Hence, when, on November 22, 1526, Luther represented to the sovereign the financial distress of the pastors, he also told him, that a just ruler ought to prevail upon his subjects to support the schools, pulpits and parsonages.[85] Johann, in his reply, when agreeing to intervene for the better ordering of the churches, likewise appeals to his rights as sovereign of the country: “Because we judge, and are of opinion, that it beseems us as Ruler to attend to them.”[86]
Luther’s invitation to the Princes to effect by force a reformation of the ecclesiastical order had already thrown wide open the doors to princely aggression.
“The secular power,” Luther had said, “has become a member of the Christian body, and though its work is of the body, yet it belongs to the spiritual estate.
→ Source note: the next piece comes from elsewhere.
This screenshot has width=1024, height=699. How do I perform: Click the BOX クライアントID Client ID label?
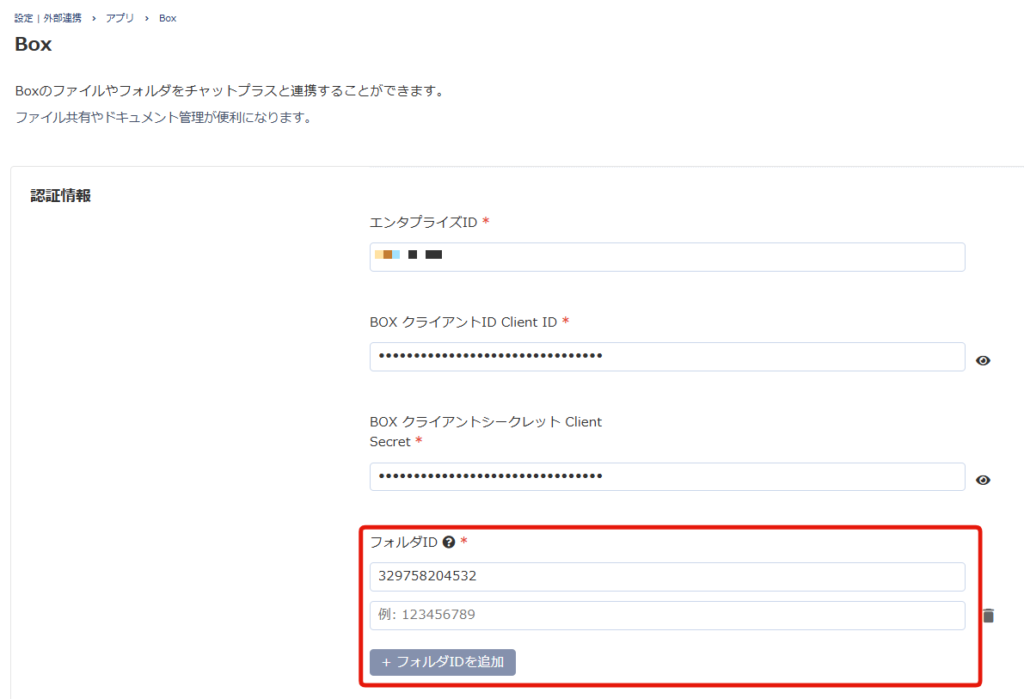coord(463,322)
Therefore its work shall go forward without let or hindrance amongst all the members of the whole body.” The Christian secular authority shall exercise its office in all freedom, if necessary even against Pope, bishop and priest, for ecclesiastical law is nothing but a fond invention of Roman presumption.[87]
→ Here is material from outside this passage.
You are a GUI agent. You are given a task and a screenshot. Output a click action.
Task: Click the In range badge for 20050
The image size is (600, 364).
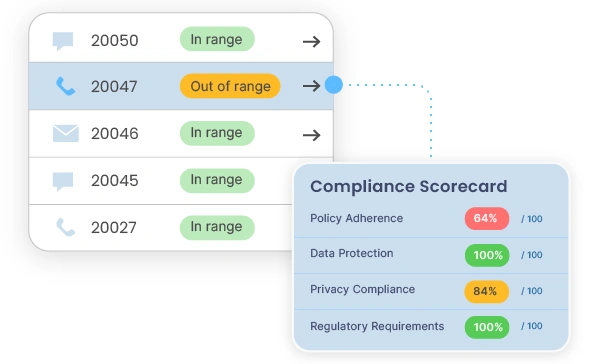pos(217,39)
If it was the duty of the rulers to intervene on behalf of the general public needs of Christendom, how much more were they bound to provide for the proper standing and pure doctrine of the pastors. It is they who must assist in bringing about a “real, free Council,” since the Pope, whose duty it was to convene it, neglected to do so; “this no one can do so effectively as the secular powers, particularly now that they have become fellow-Christians, fellow-priests and fellow-clergymen, sharing our power in all things; their office and work, which they have from God over all men, must be allowed free course wherever needful and wholesome.”[88]
Luther was wide-awake to the fact, and reckoned upon it, that the gain to be derived from the rich ecclesiastical property would act as a powerful incentive with those in power to induce them to open their lands to the innovations. What ruler would not be tempted by the prospect of coming so easily into possession of the Church’s wealth, that fabulous patrimony accumulated from the gifts previous ages had made on behalf of the poor, of the service of the altar, of the clergy and the churches? They heard Luther declare that he was going to tear Catholic hearts away from “monasteries and clerical mummery”; they also heard him add: “When they are gone and the churches and convents lie desolate and forsaken, then the rulers of the land may do with them what they please. What care we for wood and stone if once we have captured the hearts?”[89] The taking over of the Church property by the rulers was, according to him, simply the just and natural result of the preaching of the Evangel. This was the light in which he wished the very unspiritual procedure of confiscation to be regarded.